Not only does the IVR ask you endlessly to ‘press 1’ for this option or ‘press 2’ for that option, but the recorded voice at the end of the line now often wants you to give more detailed information– what your query is about, your reference number, what town you are calling from and so on. And that’s where the problems can start.

Any sort of background noise, a poor telephone line or even a ‘non-standard’ accent can give the speech recognition technology a challenge as it struggles to ‘understand’ what’s being said. Of course it has a database of vocabulary to draw on and a set of algorithms – self-contained, step-by-step set operations – which it can perform to interpret those words in a certain sequence, but sometimes what the person at the end of the line is saying, just doesn’t match anything it’s familiar with. (For a humorous example of this, see Barry Kripke in ‘The Big Bang Theory’ with a bad case of rhotacism, trying to use Siri on his iPhone).


The term ‘speech recognition’ suggests that the language is being ‘understood’, but in fact, the technology, as well as learning a huge number of words, also recognises the relative frequency with which particular words occur in a particular sequence or in close proximity; and in this way, it can be ‘trained’ to make educated guesses on what words in a certain sequence mean even when they are homophones.

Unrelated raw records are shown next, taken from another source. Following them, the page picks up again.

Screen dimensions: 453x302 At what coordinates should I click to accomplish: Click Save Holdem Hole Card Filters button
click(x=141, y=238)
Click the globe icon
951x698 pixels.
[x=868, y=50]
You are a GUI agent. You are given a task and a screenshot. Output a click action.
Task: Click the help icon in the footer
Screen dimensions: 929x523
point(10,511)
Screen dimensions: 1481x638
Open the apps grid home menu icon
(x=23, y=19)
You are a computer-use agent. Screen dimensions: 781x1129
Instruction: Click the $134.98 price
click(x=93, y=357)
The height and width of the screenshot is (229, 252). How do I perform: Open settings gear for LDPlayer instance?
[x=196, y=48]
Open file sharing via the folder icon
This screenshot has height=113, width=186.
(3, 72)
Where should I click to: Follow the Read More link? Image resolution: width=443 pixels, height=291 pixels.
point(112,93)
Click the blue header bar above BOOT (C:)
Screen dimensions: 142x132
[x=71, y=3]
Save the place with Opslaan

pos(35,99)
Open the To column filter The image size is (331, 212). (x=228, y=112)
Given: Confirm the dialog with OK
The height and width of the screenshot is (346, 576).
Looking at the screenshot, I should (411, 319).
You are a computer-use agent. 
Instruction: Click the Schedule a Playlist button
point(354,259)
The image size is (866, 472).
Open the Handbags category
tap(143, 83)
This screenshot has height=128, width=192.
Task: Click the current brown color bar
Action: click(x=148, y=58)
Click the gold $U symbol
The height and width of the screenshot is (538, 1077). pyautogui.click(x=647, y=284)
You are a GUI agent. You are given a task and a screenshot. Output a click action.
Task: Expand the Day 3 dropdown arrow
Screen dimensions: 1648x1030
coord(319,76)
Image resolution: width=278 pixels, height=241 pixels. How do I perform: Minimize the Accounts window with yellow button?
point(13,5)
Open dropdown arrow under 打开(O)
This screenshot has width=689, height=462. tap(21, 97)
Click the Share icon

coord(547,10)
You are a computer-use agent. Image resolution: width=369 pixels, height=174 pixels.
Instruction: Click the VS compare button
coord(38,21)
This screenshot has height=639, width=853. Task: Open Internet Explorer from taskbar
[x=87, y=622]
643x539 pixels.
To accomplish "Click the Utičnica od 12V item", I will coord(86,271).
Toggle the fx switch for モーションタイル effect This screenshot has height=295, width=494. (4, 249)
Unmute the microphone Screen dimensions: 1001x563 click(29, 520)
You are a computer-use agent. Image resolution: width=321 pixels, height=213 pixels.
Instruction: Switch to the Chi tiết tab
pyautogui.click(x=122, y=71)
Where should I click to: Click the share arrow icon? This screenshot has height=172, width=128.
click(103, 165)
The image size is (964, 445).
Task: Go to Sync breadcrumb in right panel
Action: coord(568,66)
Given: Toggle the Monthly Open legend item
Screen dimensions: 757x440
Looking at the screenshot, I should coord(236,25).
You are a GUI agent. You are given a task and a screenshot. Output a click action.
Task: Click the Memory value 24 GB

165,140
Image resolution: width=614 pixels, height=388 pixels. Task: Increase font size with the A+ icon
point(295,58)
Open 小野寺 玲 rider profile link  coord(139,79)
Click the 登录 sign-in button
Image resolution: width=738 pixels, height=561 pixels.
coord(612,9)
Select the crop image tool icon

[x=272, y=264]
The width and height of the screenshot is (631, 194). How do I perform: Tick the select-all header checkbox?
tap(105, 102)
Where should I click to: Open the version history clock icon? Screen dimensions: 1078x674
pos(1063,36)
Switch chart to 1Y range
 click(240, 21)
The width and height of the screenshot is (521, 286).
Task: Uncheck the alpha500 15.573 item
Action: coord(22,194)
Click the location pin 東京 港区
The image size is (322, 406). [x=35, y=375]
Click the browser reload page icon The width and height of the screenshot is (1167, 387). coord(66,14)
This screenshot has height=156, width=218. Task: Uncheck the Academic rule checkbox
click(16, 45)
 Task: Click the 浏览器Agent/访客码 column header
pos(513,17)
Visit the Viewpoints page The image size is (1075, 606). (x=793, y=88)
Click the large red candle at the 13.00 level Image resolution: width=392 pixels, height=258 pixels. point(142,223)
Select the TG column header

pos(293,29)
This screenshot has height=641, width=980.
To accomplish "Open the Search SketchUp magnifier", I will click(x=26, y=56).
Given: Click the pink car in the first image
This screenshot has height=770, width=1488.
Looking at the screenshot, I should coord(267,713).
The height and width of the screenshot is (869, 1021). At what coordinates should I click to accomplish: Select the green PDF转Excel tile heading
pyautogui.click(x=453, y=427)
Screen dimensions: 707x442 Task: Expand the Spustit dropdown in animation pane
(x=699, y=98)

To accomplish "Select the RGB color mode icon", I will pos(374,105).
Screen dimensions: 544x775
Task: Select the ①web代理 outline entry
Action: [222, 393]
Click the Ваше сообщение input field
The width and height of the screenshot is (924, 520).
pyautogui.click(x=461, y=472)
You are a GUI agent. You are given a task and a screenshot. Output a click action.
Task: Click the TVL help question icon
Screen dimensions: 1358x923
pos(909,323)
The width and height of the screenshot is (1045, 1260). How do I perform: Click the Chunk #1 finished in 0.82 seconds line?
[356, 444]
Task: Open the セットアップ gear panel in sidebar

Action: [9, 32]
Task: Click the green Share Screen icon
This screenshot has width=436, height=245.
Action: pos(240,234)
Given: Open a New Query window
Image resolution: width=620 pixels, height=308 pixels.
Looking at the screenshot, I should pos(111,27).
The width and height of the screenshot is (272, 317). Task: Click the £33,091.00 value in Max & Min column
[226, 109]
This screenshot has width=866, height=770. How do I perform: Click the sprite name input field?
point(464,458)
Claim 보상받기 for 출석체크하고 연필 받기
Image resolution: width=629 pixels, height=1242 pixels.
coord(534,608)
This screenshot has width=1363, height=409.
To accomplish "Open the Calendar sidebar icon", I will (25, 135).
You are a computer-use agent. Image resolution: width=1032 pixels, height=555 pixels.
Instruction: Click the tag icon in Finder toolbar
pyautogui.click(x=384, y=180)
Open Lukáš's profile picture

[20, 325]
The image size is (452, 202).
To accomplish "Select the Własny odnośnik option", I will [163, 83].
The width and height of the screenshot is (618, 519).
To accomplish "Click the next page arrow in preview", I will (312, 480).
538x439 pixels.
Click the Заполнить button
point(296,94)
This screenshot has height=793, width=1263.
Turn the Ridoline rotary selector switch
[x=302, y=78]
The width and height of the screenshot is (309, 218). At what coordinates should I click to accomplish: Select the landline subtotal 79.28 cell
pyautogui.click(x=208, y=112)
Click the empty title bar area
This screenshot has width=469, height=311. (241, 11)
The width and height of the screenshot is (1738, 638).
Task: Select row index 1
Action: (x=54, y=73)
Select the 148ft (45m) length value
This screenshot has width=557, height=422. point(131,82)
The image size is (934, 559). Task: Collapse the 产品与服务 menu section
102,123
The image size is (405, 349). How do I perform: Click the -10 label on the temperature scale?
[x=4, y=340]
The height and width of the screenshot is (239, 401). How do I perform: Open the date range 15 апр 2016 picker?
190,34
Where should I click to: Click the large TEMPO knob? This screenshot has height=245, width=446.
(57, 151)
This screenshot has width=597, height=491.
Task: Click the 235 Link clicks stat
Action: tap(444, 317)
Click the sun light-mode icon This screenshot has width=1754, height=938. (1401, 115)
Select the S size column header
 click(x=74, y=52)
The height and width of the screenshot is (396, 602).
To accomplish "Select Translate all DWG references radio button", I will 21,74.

It’s a bit like hearing someone speaking in a foreign language. You only need to recognise a few words out of many and your brain will fill in the gaps for you from the context. When we speak, our voices generate little packages of sound called ‘phones’ and the blocks of sound that the ‘phones’ make up are called ‘phonemes’. Spoken languages are built up from these phonemes. English uses about 46 phonemes, while Spanish only has about 24.


So, when we hear someone talking, our ears hear the sounds and our brains translate them instantaneously into logic – sentences, thoughts, ideas – so that most of the time it all makes perfect sense. Occasionally, there’s some confusion when our brains try and make sense of words that sound as though they might be ‘right’, but don’t actually mean anything. For example, there’s a well-known history of song lyrics being misheard and misunderstood – a phenomenum known as ‘mondegreen’. (In the Jim Hendrix song “Purple Haze”, you would be more likely to hear Hendrix singing that he is about to kiss this guy than that he is about to kiss the sky.)

So you can imagine that speech technology has even more of a challenge than human brains. It was only around a decade ago that systems learnt to distinguish between discrete and continuous speech – that is, words spoken slowly with pauses in between them and words run together as they usually are in everyday conversation. Almost all modern systems are now capable of understanding continuous speech in the way it is normally spoken, but the next step forward has been a while coming.


Recently our company [24]7 has developed a customer engagement platform that integrates Microsoft’s DNN (Deep Neural Networks) or Deep Learning technology and gives an expected 95 percent accuracy to speech recognition technology – a huge improvement of 25 percent over previous models. It’s the very first on the market and is being put into practical use by car rental company Avis Budget Group.

This is a huge breakthrough in artificial intelligence (AI) and potentially a game changer for IVR and customer service. It draws on billions of vocalisations gleaned from Microsoft products, including customer-facing products such as Bing, Xbox and Cortana, making it the most advanced on the market. The outcome, as this type of integrated platform becomes more widely used, should be a lot less stress for customers when dealing with IVRs and a much better reputation all round for self service customer service.